Ed è meditando su una strana e serrata campagna elettorale che può tornare alla memoria un’opera letteraria così assimilabile con la nostra politica. Una campagna elettorale che interpreta il costume di un Italia dove i feudi, il potere, la sonnacchiosa ed apparentemente distratta gestione, il controllo e le metamorfosi dei pensieri, delle strategie, degli ideali, dei tormenti sociali, resta il filo conduttore di un’idea che sintetizza la trama de Il Gattopardo di Giuseppe Tommasi di Lampedura: “se vogliamo che tutto rimanga come è, bisogna che tutto cambi”.
Anche il nuovo ha l’immagine del vecchio. Cadono i muri e le certezze e il mondo si trasforma.

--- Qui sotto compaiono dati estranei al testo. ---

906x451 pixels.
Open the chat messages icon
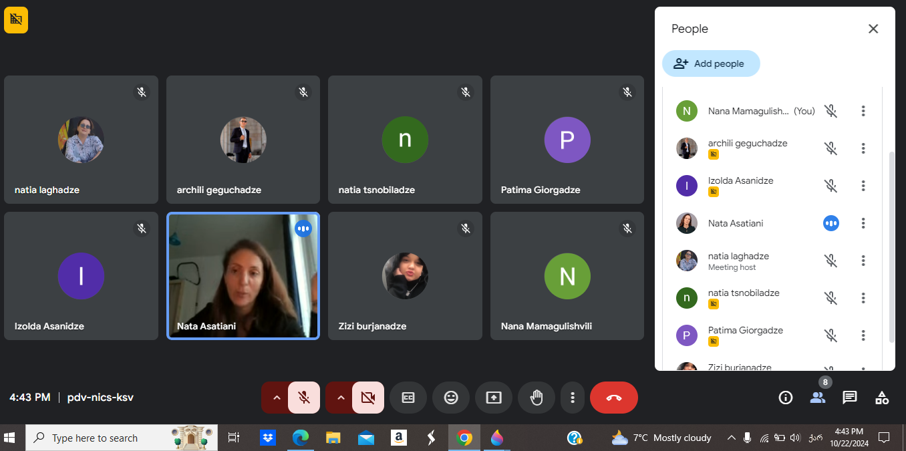point(849,398)
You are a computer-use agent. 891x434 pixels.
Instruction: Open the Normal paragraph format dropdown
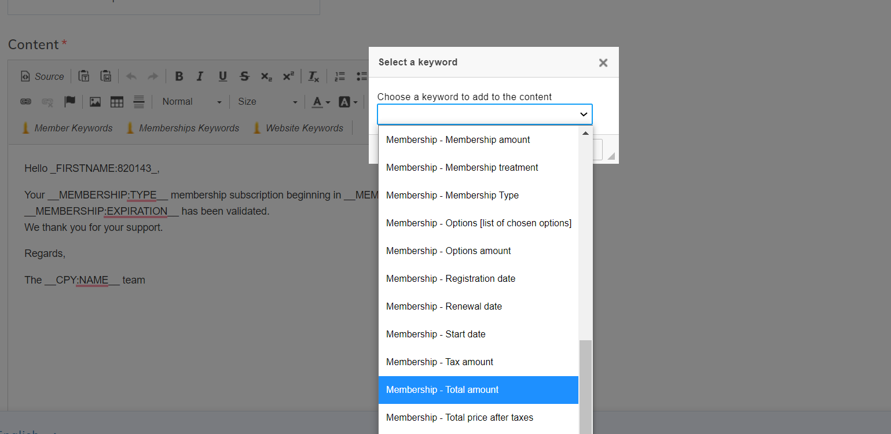pyautogui.click(x=192, y=102)
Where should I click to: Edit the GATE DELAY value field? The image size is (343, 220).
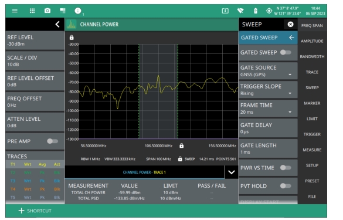[x=268, y=128]
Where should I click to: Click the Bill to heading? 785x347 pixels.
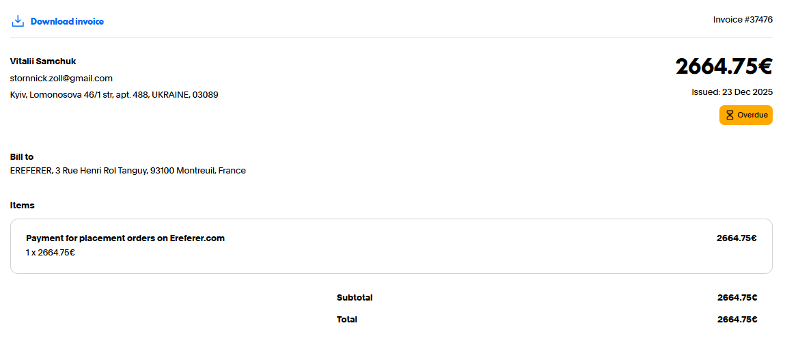pos(22,157)
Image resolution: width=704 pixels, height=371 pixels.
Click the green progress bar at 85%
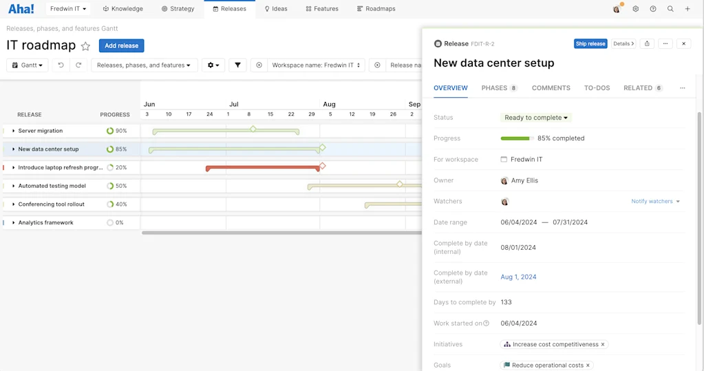516,138

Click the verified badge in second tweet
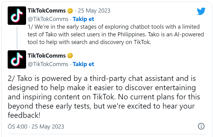70,56
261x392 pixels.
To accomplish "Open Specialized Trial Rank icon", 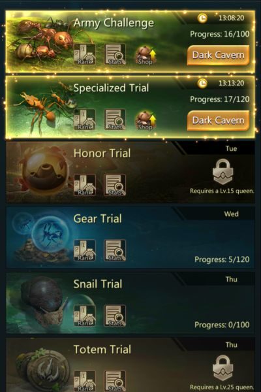I will tap(85, 120).
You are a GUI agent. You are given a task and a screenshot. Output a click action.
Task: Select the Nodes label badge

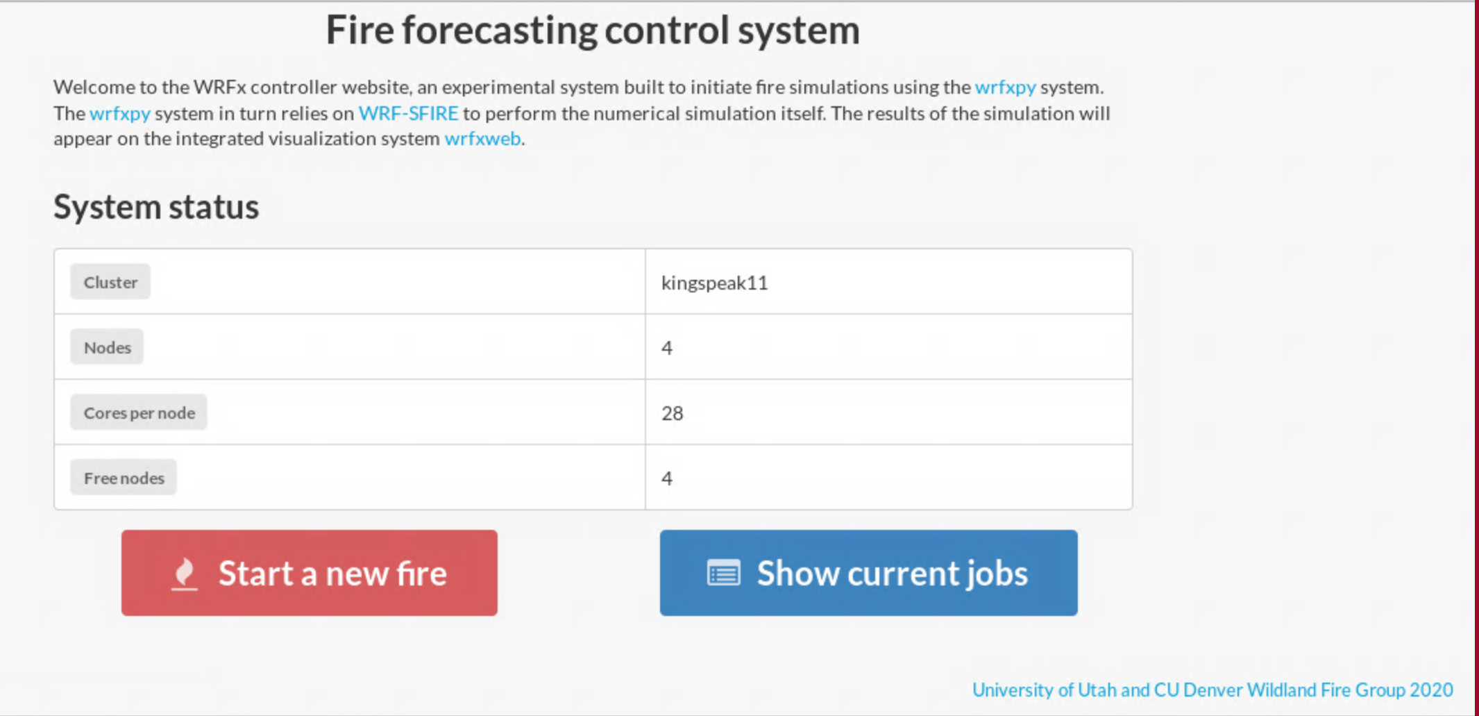click(x=107, y=347)
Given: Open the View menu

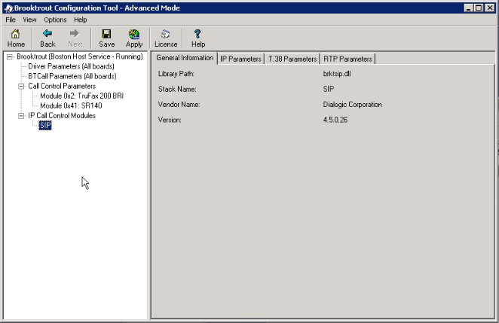Looking at the screenshot, I should (x=29, y=20).
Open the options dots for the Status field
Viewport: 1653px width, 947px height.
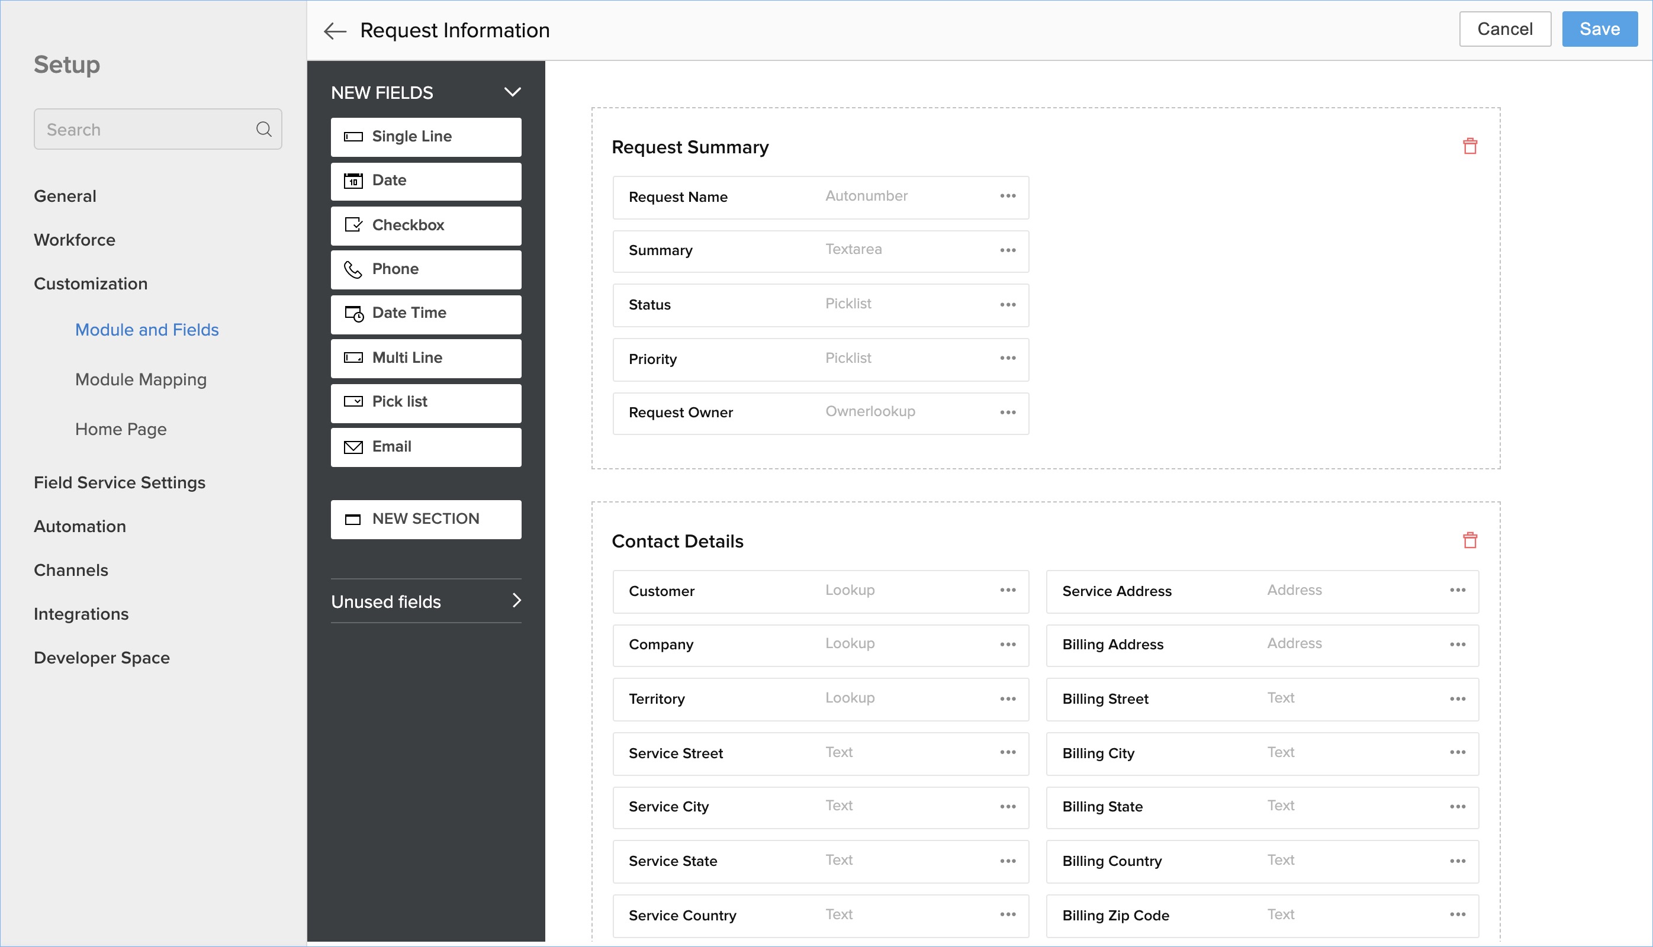(1008, 304)
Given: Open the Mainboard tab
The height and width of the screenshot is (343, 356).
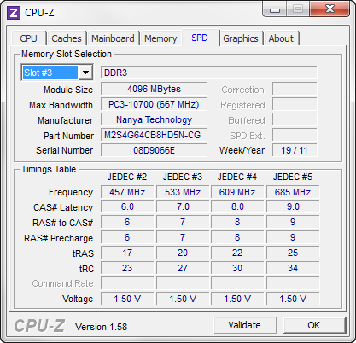Looking at the screenshot, I should [x=113, y=38].
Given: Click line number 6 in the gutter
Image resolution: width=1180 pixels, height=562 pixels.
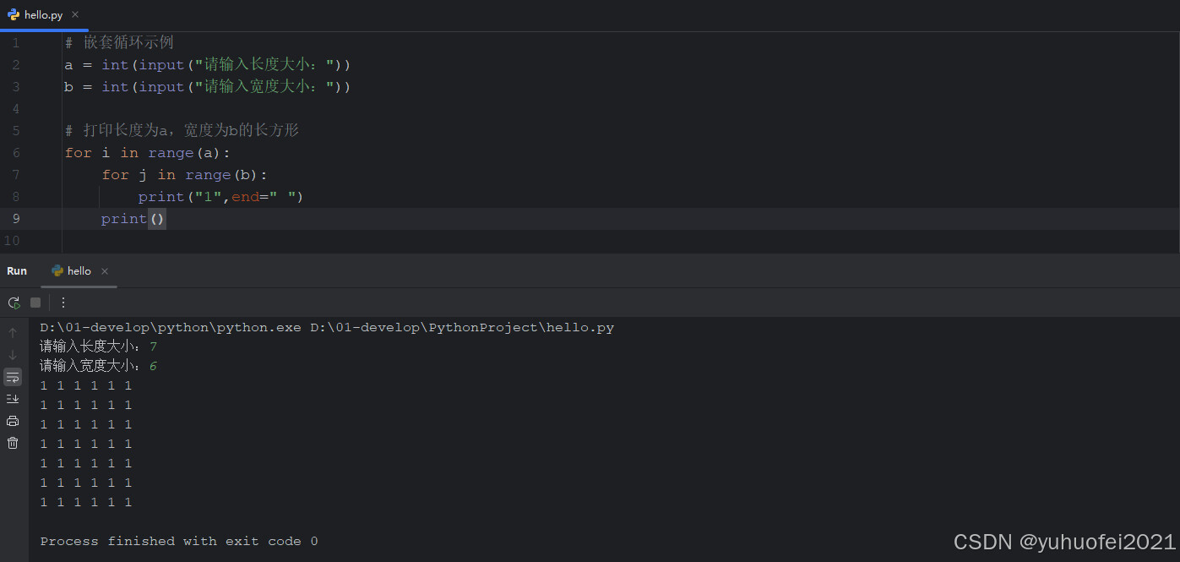Looking at the screenshot, I should pyautogui.click(x=15, y=153).
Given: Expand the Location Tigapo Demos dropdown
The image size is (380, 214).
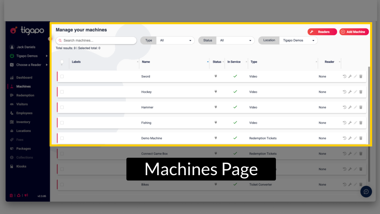Looking at the screenshot, I should pos(298,40).
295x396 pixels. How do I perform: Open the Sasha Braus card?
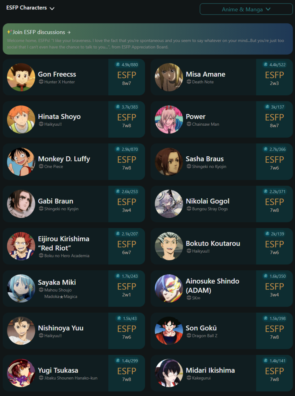pos(222,162)
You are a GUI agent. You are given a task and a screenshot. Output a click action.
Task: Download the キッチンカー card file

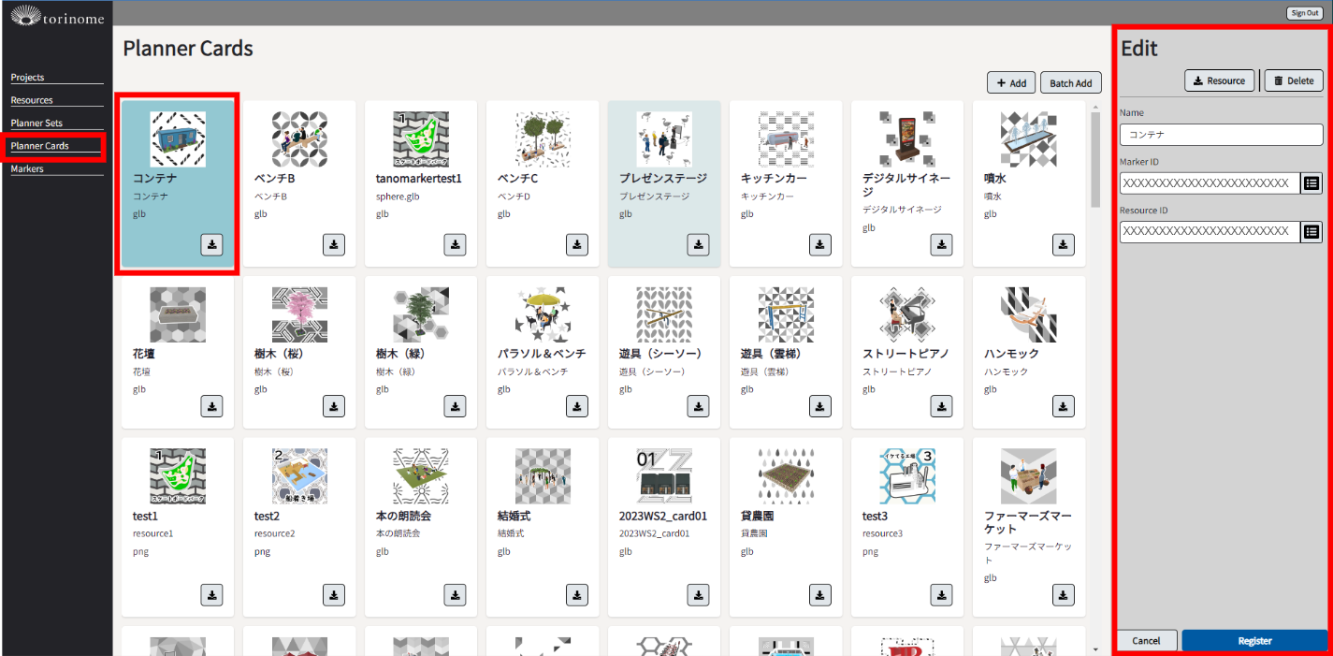[820, 244]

La globalizzazione prende il posto delle autarchie, il principio del mercato si sostituisce a quello del dirigismo marxista, ma i personaggi sono sempre gli stessi. Sempre uguali. Sembra persino che conservino le stesse facce, anche quando le generazioni mutano e si avvicendano. Alcuni sono lì da sempre come se fossero uomini immortali, in prima fila a riproporsi, cambiando giacchette e maschere, dopo un lifting politico tra l’incredibile e l’audace. Sempreverdi di una pianta che non dà frutti, né fiori ma solo bacche grigie, amare, indigeste se non velenose
Veltroni è poi colui che sintetizza alla perfezione la massima di Tommasi Di Lampedusa: “attribuire ad altri la propria infelicità è l’ultimo ingannevole filtro dei disperati”. Circondato dagli stessi uomini contro cui oggi sembra opporsi nei programmi, inoltrandosi verso un percorso politico del tutto diversificato da quello di Prodi e della sua maggioranza, sembra astutamente voler attribuire ad altri le responsabilità della cattiva gestione del governo ancora in carica di Prodi, mentre ne è incontrovertibile continuità per uomini e sostanza politica.
Veltroni, con la finzione di contenuti mutuati alla “rabbia “ della gente, antepone così alla realtà il suo ultimo filtro dei disperati, tanto da sembrare ancora più disperato, come colui che si gioca tutto per restare a galla e per non precipitare verso il giudizio severo del popolo che si vorrebbe ancora una volta mortificare.
Recita da nordista, da imprenditore, da liberista, da fautore delle grandi opere, da repressore della criminalità, da garante dei valori, da promotore della riduzione della pressione fiscale.
Non è che si dimentica d’esser Veltroni? O che finisca per spacciarsi anche per Berlusconi?
Sarebbe davvero un colpo da maestro se nell’impeto della competizione si guardasse allo specchio e si dicesse : Si può fare! Io sono Veltroni….ma anche Berlusconi!